Problems –
**a)** In the comment thread about politicians and Washington, reproduce the part starting with "Even though for" and going on through "on other times.", swapping "Bensonhurst" for "Bay Ridge".
**b)** In the comment thread about politicians and Washington, how far does the commenter who grew up in Newark say Newark is from Wilmington?
**c)** List every person the last comment in the thread about politicians and Washington names as an example.

Supplied passage –
--

No, 3/4 is too high. The golden number is you want to get 51% of the country scared of and angry at the other 49%. That’s the winning formula.

lumpen

It’s always amusing to me how a politician who has lived in the WDC area for the past 25 years or more can claim to be a small-town kinda guy. Yes, I’m including Biden in this. Our own Sens and Rep from AK do this all the time, claiming to be “real” Alaskans, while being completely out of touch with their constituency after 20-30 years in WDC. For John McCain to be condemning “east coast liberals” and city folk as being not true Americans is just plain ludicrous, since he is, after all these years, one of them (not a liberal, but you know what I mean). It’s hypocrisy, it’s demagoguery, and it’s dishonest.

Even though for his entire career in the Senate, Biden has taken the train home to Wilmington, Del., every night?

You mean he’s a Georgetown Republican?

I’ve spent much of my life living in the most populated city in the country (I think that’s true) and if I ran for national office, I would speak about the folks from the neighborhood I grew up in–in Bensonhurst, an Italian-Jewish lower middle-class neighborhood in Brooklyn, where people know their neighbors and yadda yadda yadda. It’s not a very hard rhetorical trick to pull off.

Biden did come through my neighborhood more than once. I commented on the first time I saw him on these boards once. But he did actually visit where i lived on other times.

That’s the same Wilmington that’s home to much of the credit card industry and is the largest city in the state of Delaware, right? It’s not a small town. Biden talks about being from Scranton a lot, but he’s going on 66 and his family moved away from there when he was 10.

I grew up in Newark, about 12 miles from Wilmington. I can tell you that Wilmington was a wasteland until the late 80’s. sure it was bigger than a “small town”" but it was also a dump. It started becoming a “city” in the late 80’s early 90’s. Trust me, before that period it was a pretty cruddy place. It probably still is, I haven’t been there for years…but they have new buildings now!

Yes. I don’t know if you’ve ever lived in WDC, so pardon this for sounding like a lecture, but the place has a culture of its own. It’s inbred and narrowly focused on issues that often never make it outside the Beltway. But it gets inside your head very quickly, and for politicians the lure and exercise of power is like crack cocaine. Pretending to have current small-town values after being exposed to that place for all those years is disingenuous at best.

Yes, I have.

I suspect what you really mean is that travelling in powerful circles might have this effect.

It is, of course, errant nonsense to propose that the mere geographical boundaries of the District of Columbia and its suburbs have some kind of supernatural power. I know plenty of people – in fact, the entirety of my own social circle – who have, without extensive effort, escaped from becoming perverted power-mad zombies.

This is based on an assumption that “small-town values” are somehow quantifiably distinct from something else, “inside-the-Beltway values,” perhaps? Again, though, that’s attributing magical circle properties to mere physical location. Whatever effect that power might have on a person’s character, I see no evidence that geographical position is a deciding factor.

However, I am skeptical about this modified proposition as well. I don’t think people are fundamentally changed by residing in Washington. Ronald Reagan, Jimmy Carter, Richard Nixon, George W. Bush, Tom DeLay, Bill Clinton, Newt Gingrich … so far as I can tell, these people are only a few examples of people whose behaviour while within the jurisdictional boundaries of Washington seem to perfectly reflect their own personal character, not some magically transmogrified beast.

--

Records –

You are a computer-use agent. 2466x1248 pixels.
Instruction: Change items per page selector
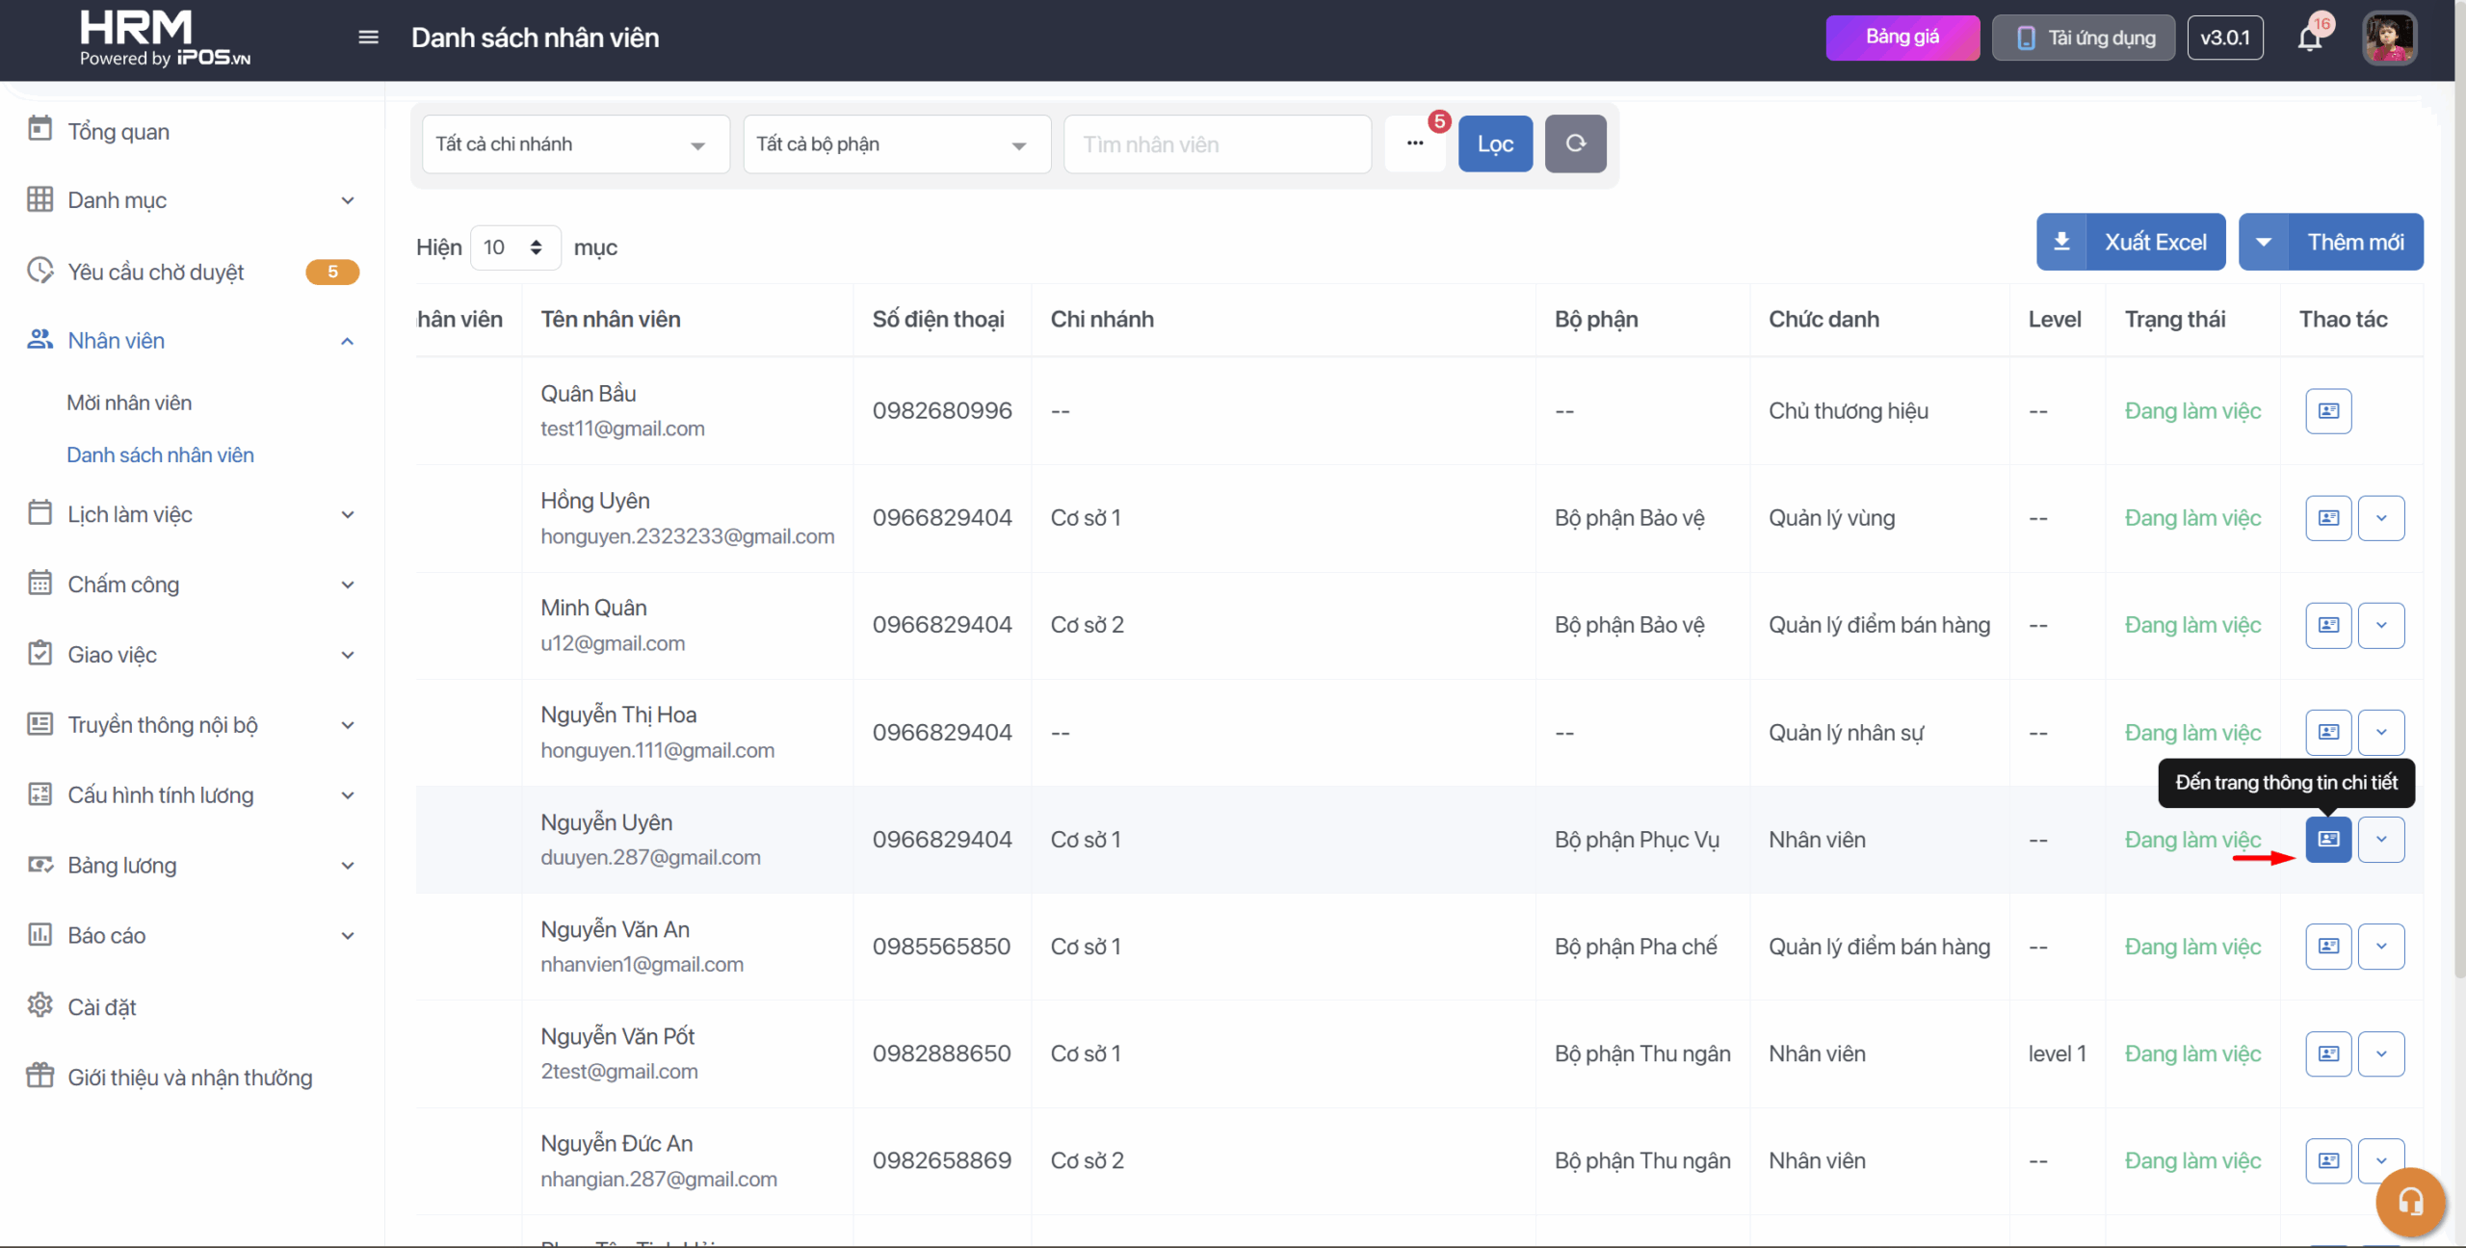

--

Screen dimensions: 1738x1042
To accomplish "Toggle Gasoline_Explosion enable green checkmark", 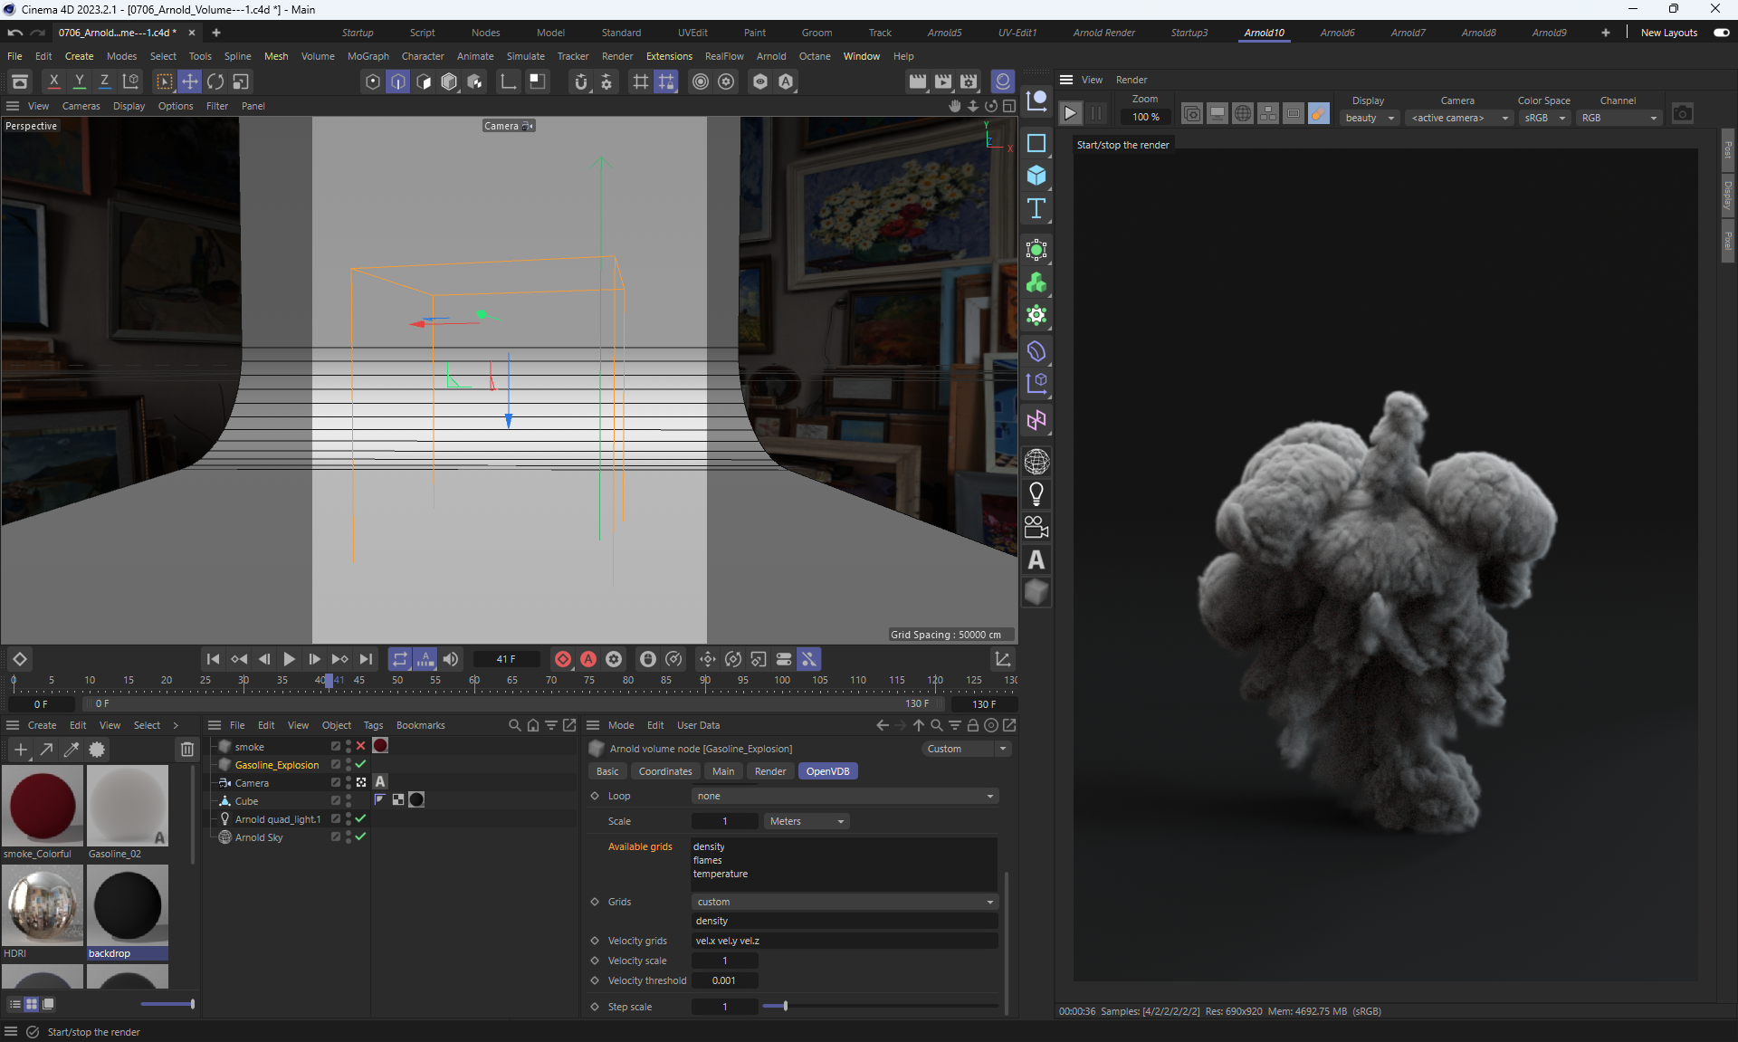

--

Solutions by task –
**a)**
Even though for his entire career in the Senate, Biden has taken the train home to Wilmington, Del., every night?

You mean he’s a Georgetown Republican?

I’ve spent much of my life living in the most populated city in the country (I think that’s true) and if I ran for national office, I would speak about the folks from the neighborhood I grew up in–in Bay Ridge, an Italian-Jewish lower middle-class neighborhood in Brooklyn, where people know their neighbors and yadda yadda yadda. It’s not a very hard rhetorical trick to pull off.

Biden did come through my neighborhood more than once. I commented on the first time I saw him on these boards once. But he did actually visit where i lived on other times.

**b)** About 12 miles.

**c)**
- Ronald Reagan
- Jimmy Carter
- Richard Nixon
- George W. Bush
- Tom DeLay
- Bill Clinton
- Newt Gingrich